The consuming repos so far require a --legacy-peer-deps argument for npm install and npm ci calls while supporting this branch, as there are not matching versions in the other packages in our tool-chain. Unfortunately, this does leave us open to hiding and not fixing other peer dependency issues. We are working as quickly as possible to get that alpha branch merged into master to remove this requirement.

Note: @edx/react-unit-test-utils

This presentation will make use of the @edx/react-unit-test-utils library for a number of utilities.

Most notably, you wills see a StrictDict referenced, that is just a wrapper for objects that complains when called with an invalid/missing key. These are useful for key-stores for testing and validation.

Typescript App Setup

  • Install the alpha branch of frontend build

    • npm install @edx/frontend-build@alpha

  • Add a tsconfig.json file to the top-level of your app

    • { "extends": "@edx/typescript-config", "compilerOptions": { "rootDir": ".", "outDir": "dist", "baseUrl": "./src", "paths": { "*": ["*"] } }, "include": ["src/**/*"], "exclude": ["dist", "node_modules"] }
  • Update commitlint job (.github/workflows/commitlint.yml) to remove the tsconfig when running

    • See issue https://github.com/conventional-changelog/commitlint/issues/3256

    • # Run commitlint on the commit messages in a pull request. name: Lint Commit Messages on: - pull_request jobs: commitlint: runs-on: ubuntu-20.04 steps: - name: Check out repository uses: actions/checkout@v3 with: fetch-depth: 0 - name: remove tsconfig.json # see issue https://github.com/conventional-changelog/commitlint/issues/3256 run: | rm -f tsconfig.json - name: Check commits uses: wagoid/commitlint-github-action@v5

Typescript-ifying Your API

AKA the Fun Part

Step 1: API Design (list and define data shapes for requests/events)

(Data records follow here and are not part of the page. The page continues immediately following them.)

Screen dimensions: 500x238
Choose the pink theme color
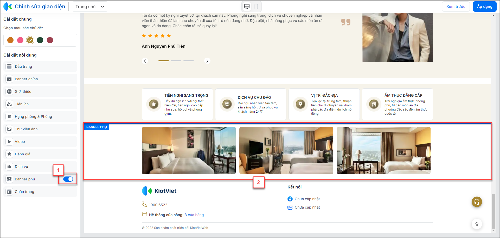20,40
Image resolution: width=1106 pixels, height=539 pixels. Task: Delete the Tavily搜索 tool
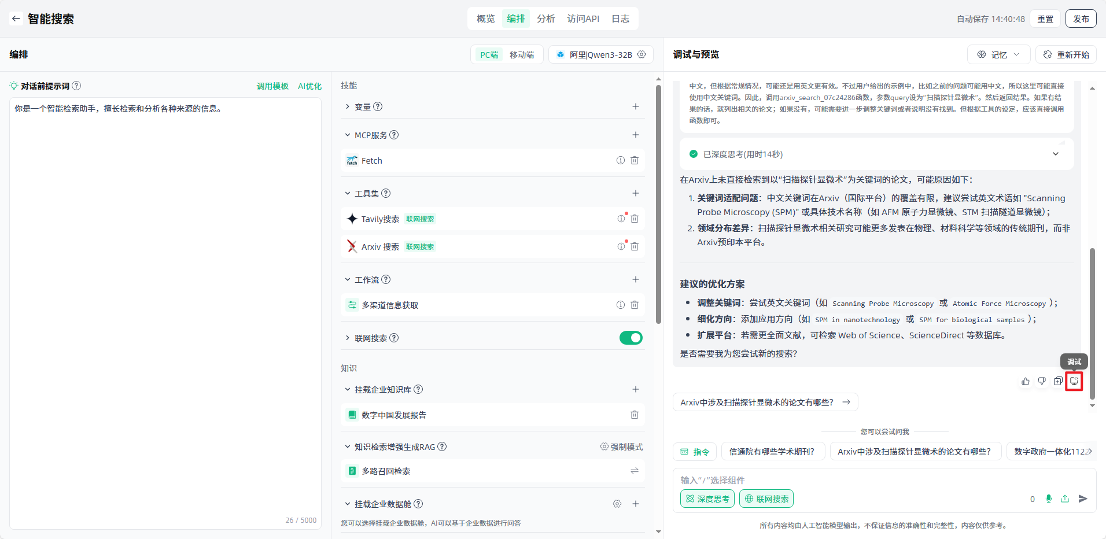635,219
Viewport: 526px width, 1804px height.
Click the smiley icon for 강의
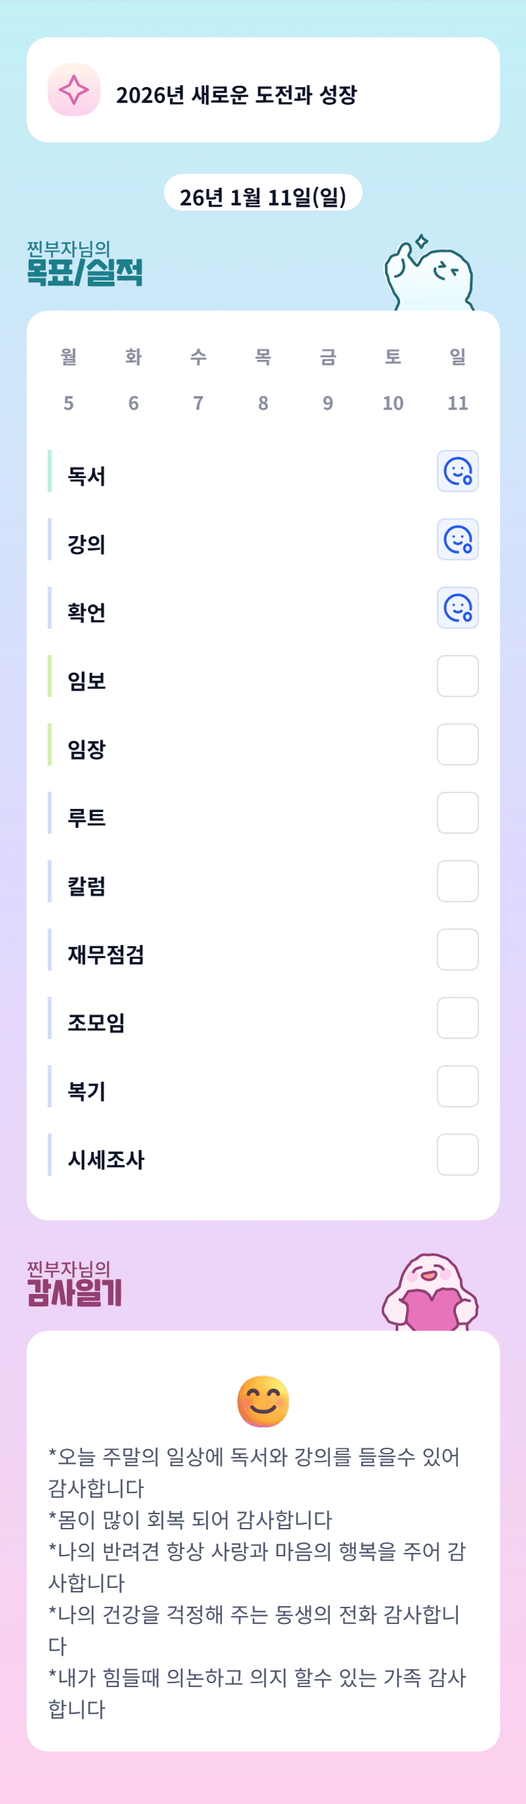coord(457,539)
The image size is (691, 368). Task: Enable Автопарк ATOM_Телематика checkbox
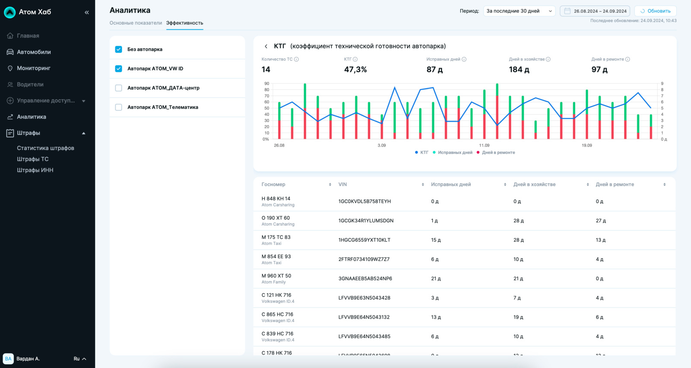click(x=119, y=107)
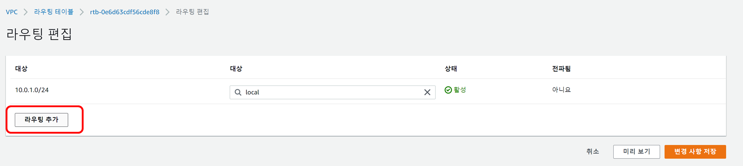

Come up with a list of unique fetch events you want and give them each a unique identifier.

// .../api-src/constants.js import { StrictDict } from '@edx/react-unit-test-utils' const queryKeys = StrictDict({ userData: 'userData', systemData: 'systemData', }); export default { queryKeys };

Then, based on the API definitions, write Typescript definitions for the response types.

Note: I am not writing example definitions here as those will heavily depend on your specific api shape.

Tip: Where possible, try to break into sub-interfaces for easier typing of UI selectors later.